3.  Have you noticed a change in cultural attitudes toward stay-at-home dads since your children were young?  Are people more generally supportive now than they were ten years ago, for example?

It’s hard for me to answer that.  Now that my youngest has been in school for 5 years, I don’t know that I’m still seen as a stay-at-home father.  I’m still the one that does homework with them, gets them to softball/baseball practice, goes to school meetings/activities, and all that, but I’m also now working part-time and the days of going to the park to swing and chocolate milk at the playplace are things of the past.   I’m not sure how the new stay-at-home dads are being received, but I haven’t met any in the last 10 years so I’m guessing they’re still relatively rare and therefore not much has changed.

4.  If you could make two or three changes to our culture to make life easier on stay-at-home dads, what would those changes be?

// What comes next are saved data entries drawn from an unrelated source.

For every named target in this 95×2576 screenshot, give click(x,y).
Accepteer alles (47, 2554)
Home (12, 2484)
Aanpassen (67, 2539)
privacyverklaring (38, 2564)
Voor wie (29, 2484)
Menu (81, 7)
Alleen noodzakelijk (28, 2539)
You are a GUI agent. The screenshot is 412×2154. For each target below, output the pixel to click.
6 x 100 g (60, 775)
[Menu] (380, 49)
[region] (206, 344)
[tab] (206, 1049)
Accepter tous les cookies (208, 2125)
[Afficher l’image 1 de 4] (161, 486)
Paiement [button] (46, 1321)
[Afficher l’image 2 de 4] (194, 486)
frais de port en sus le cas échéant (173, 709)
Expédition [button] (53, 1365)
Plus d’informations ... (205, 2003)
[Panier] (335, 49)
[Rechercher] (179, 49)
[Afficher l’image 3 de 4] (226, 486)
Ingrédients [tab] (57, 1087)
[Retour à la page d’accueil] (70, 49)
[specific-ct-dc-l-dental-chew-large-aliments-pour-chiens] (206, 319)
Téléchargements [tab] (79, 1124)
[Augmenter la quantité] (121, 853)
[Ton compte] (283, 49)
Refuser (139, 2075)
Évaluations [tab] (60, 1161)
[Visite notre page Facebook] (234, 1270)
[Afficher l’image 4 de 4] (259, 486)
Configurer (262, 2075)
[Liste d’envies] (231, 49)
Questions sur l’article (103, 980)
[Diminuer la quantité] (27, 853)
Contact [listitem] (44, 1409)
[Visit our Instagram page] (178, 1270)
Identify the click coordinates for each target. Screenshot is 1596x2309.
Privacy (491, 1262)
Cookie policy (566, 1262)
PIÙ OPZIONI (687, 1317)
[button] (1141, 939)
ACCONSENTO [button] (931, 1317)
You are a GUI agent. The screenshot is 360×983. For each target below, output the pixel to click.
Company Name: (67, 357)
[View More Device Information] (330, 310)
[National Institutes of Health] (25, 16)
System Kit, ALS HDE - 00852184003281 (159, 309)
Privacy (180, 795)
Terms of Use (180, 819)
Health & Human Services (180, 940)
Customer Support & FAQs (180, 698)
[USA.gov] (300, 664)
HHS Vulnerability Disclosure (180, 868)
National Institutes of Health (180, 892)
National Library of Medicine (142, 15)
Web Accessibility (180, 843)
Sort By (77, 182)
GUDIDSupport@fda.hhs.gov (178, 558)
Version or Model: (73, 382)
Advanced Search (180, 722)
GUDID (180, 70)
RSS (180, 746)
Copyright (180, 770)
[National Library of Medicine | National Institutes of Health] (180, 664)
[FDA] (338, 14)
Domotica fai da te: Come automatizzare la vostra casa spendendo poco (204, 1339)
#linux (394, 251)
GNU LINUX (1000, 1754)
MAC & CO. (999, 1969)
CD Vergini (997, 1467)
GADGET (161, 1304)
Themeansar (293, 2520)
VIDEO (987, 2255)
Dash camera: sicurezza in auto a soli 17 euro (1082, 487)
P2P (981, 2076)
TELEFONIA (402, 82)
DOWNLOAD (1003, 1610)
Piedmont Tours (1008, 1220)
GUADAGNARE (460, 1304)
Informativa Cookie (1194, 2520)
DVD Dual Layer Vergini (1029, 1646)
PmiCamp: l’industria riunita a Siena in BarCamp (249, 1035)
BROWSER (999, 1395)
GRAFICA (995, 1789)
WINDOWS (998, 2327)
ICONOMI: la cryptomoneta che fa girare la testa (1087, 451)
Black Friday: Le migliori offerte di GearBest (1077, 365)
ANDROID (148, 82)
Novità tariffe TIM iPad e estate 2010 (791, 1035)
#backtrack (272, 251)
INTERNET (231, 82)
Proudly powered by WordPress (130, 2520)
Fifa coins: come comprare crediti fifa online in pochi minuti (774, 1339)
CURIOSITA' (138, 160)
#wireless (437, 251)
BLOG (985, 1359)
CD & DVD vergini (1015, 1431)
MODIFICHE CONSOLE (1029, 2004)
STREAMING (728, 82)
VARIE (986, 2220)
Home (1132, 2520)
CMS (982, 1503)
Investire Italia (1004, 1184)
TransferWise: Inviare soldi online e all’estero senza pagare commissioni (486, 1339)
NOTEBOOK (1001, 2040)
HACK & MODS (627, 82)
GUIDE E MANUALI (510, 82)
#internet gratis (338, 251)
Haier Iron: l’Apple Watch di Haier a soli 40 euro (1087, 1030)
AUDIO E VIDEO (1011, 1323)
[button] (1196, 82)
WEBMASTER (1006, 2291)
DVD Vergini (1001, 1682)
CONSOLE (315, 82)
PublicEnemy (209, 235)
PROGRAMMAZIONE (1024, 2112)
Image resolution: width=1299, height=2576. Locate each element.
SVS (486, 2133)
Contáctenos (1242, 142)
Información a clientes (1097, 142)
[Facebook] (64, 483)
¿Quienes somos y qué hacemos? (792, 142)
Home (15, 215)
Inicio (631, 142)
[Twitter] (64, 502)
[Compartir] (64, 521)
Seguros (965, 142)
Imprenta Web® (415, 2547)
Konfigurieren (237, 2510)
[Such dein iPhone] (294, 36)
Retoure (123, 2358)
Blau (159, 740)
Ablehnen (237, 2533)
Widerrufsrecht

I think the hardest part of being a stay-at-home father (probably also being a stay-at-home mother) is the social isolation when the children are young.  I remember one time my wife asked if I went to the post office and bank that day, and I told her that I went to the post office but was saving the bank for the next day so that I’d have reasons to leave the house on both days.  From my point of view, mothers can avoid some of this with each other.  So my one big wish for stay-at-home fathers would be that there was some avenue for social interaction (with children in tow) on a random Tuesday morning.  Sure, there are gymnastic lessons at the local rec center, but more often than not the mothers chat with each other and the one father sits there reading a book.

Secondly, people tend to think that, barring evidence to the contrary, stay-at-home mothers are good, competent parents and that fathers are goofs who don’t know anything about children.  I remember one time my infant daughter was crying in public, so a random woman attempted to wrestle her out of my arms as she said, “Let me help you calm her down”.  She seemed genuinely surprised that I wouldn’t happily hand over my child to a stranger.  I can’t imagine she would have done that to another woman.  I realize that women probably do TEND to be more nurturing parents, but people shouldn’t assume that means some men aren’t just as capable of being excellent primary caregivers as most women.

5.  In what ways do you think your family has been shaped by the fact that the primary caregiver is dad rather than mom?  For example, do your kids ask different questions about work/life balance, gender roles, etc. than they might if mom were at home?

I think it’s removed a lot of limits on my children’s thinking, but hasn’t pushed them in any specific direction.  For example, one of my daughter’s true loves is playing sports (she’s much more athletically gifted than I ever was) and my other was a “princess” as a youngster and is now big into fashion.  In general, I don’t think they see activities and jobs as being masculine or feminine and we’ve never had any sort of “boys are mean” or “girls have cooties” comments.  Sure there are mean boys, but the fact that they are mean is incidental to the fact that they are boys.

6.  If there was one piece of advice you could give to any at-home parent—male or female—what would it be?

Way too many stay-at-home parents lose their identity in being a parent.  Go to a neighborhood playgroup and 95% of the conversation is about children and parenting.  I dealt in children all day, when I got to talk to another adult I wanted it to be about “adult” things.  At the risk of sounding cliché, you’ll be happier and a better parent if you go on date nights with your partner and don’t give up your interests (whether they be fantasy sports or writing a feminist blog).  Plus, the children are going to move on someday, so you better have a life to go back to.